* [PROVIDED DATA]

— begin —

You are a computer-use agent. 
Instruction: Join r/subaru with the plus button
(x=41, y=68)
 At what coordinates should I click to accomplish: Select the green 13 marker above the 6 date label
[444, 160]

— end —
— begin —

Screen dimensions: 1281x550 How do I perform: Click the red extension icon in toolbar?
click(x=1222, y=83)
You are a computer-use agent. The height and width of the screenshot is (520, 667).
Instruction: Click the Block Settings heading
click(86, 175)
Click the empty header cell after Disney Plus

— end —
— begin —

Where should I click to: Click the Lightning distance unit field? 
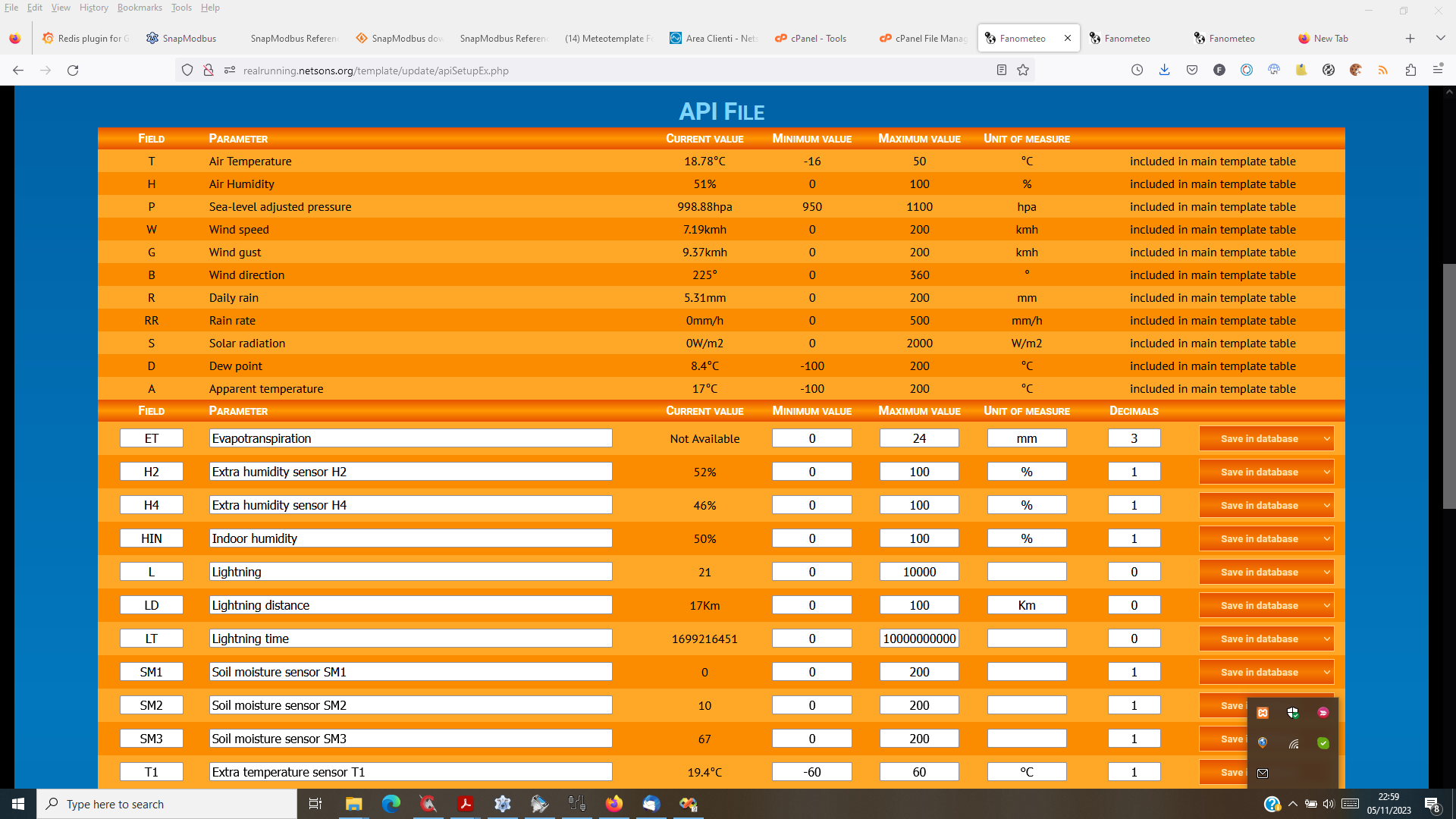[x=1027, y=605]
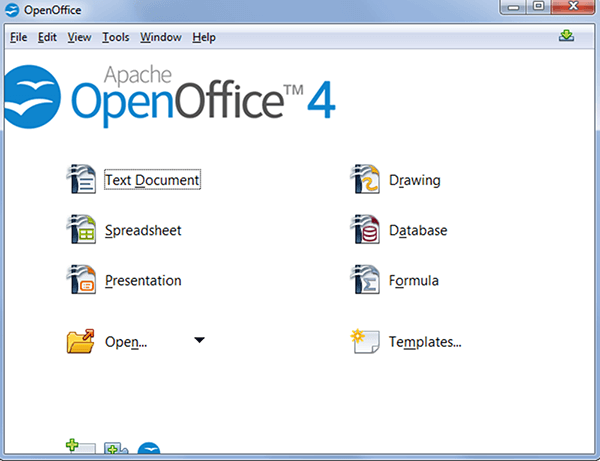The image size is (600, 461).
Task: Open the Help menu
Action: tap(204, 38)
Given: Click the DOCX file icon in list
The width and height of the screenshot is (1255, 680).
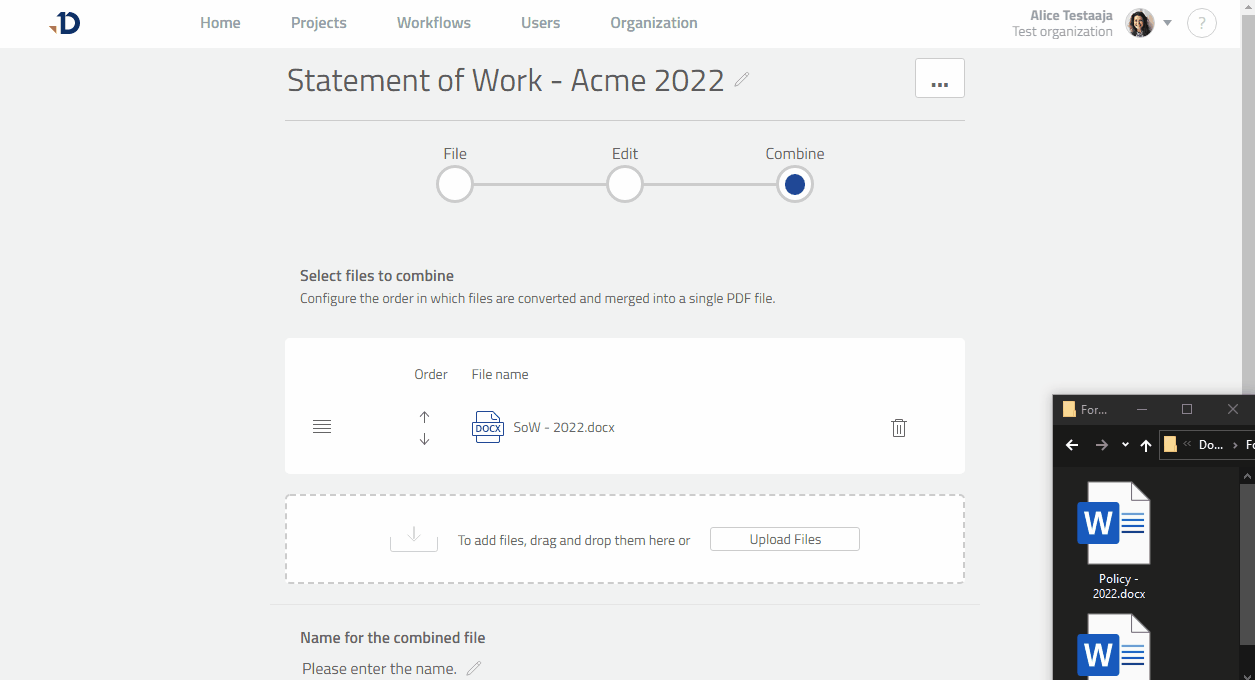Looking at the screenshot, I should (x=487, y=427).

— end —

* [EXERCISE AIM]
Render everything from the line containing "Given: Click the DOCX file icon in list" down through the line containing "Looking at the" as a Markdown table with a Row column for the row number and a Line column for the line. Skip blank lines and leave the pictures out.

* [RESPONSE TO THIS TASK]
| Row | Line |
|---|---|
| 1 | Given: Click the DOCX file icon in list |
| 2 | The width and height of the screenshot is (1255, 680). |
| 3 | Looking at the screenshot, I should (x=487, y=427). |